Jobs
Why did mortgage rates rise after the negative jobs report?
Jobs Friday
From BLS: Total nonfarm payroll employment was essentially unchanged in October (+12,000), and the unemployment rate was unchanged at 4.1 percent, the U.S. Bureau of Labor Statistics reported today. Employment continued to trend up in health care and government. Temporary help services lost jobs. Employment declined in manufacturing due to strike activity.

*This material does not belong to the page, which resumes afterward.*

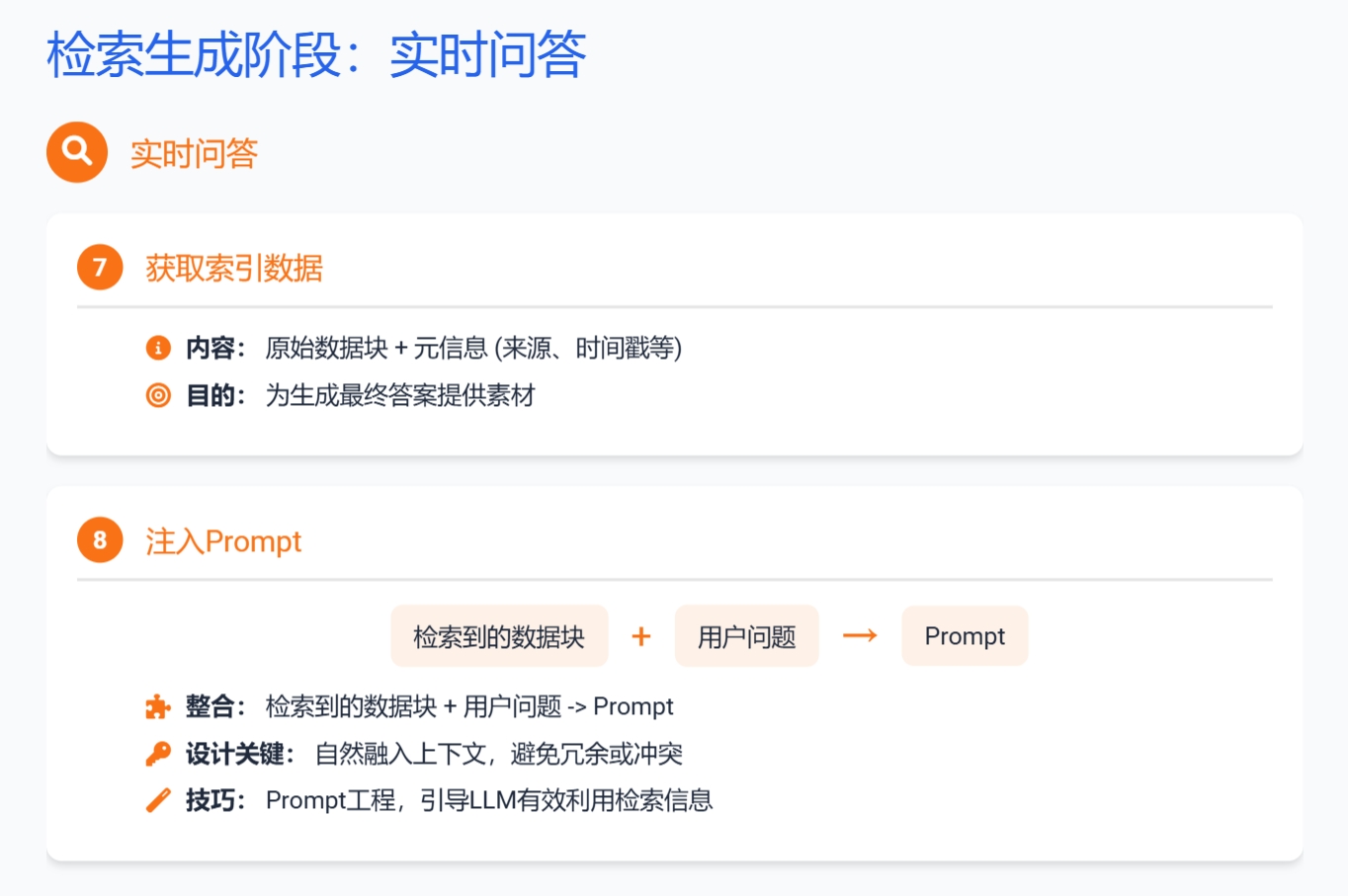Click the 注入Prompt section heading
Viewport: 1348px width, 896px height.
223,541
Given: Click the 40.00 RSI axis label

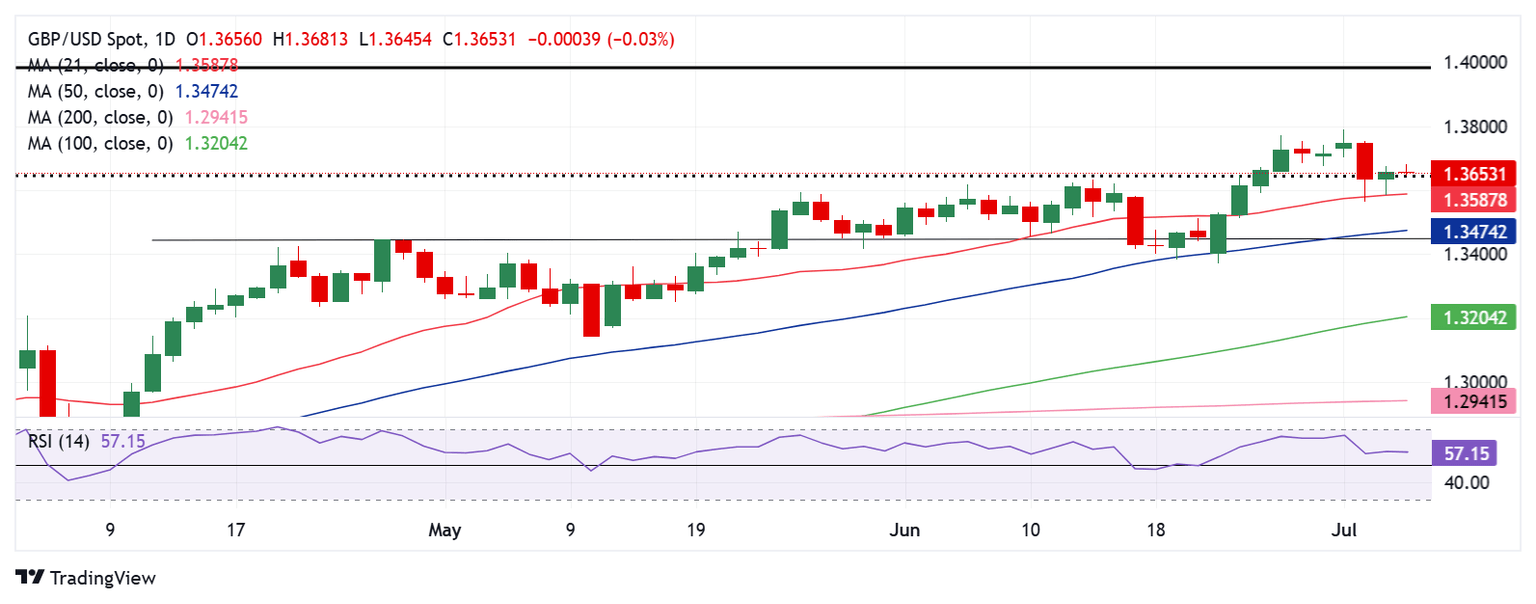Looking at the screenshot, I should point(1468,483).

Excluding the one-time events, the manufacturing data is getting softer and the residential construction sector is at risk with higher rates again, as the housing starts and permits data are at COVID-19 recession levels today. With that said, if you didn’t know the headline number was 12,000 with negative revisions, would the unemployment rate at 4.1% and 4% wage growth change your mind about the state of the labor market? In my view, the bond market is reading ahead of the soft headline print and going to the jobless claims, wage growth and unemployment rate data for now.
Here’s the last 12-, 6- and 3-month averages for payroll jobs data:
- 12-month average: 181,000
- 6-month average: 131,000
- 3-month average: 104,000
If we divide that average by 138,600 per month, we are a bit below my 140,000 level.
To summarize, the labor market is getting softer but not breaking. The critical labor sectors that I focus on when looking at whether we are in an expansion or are going into a recession are residential construction workers and manufacturing employment. The manufacturing data has been softer for three months now, even if I take out the Boeing strike, and the residential construction workers are barely growing.
Now that housing starts and permits are at COVID-19 recession levels, higher rates put that group at risk, as I discussed on CNBC months ago. However, today, to explain the bond market action, think about 4% wage growth, 4.1% unemployment rate, falling jobless claims data and an economy growing above trend. I hope that clears up some of the confusion on why bond yields and mortgage rates aren’t going lower today.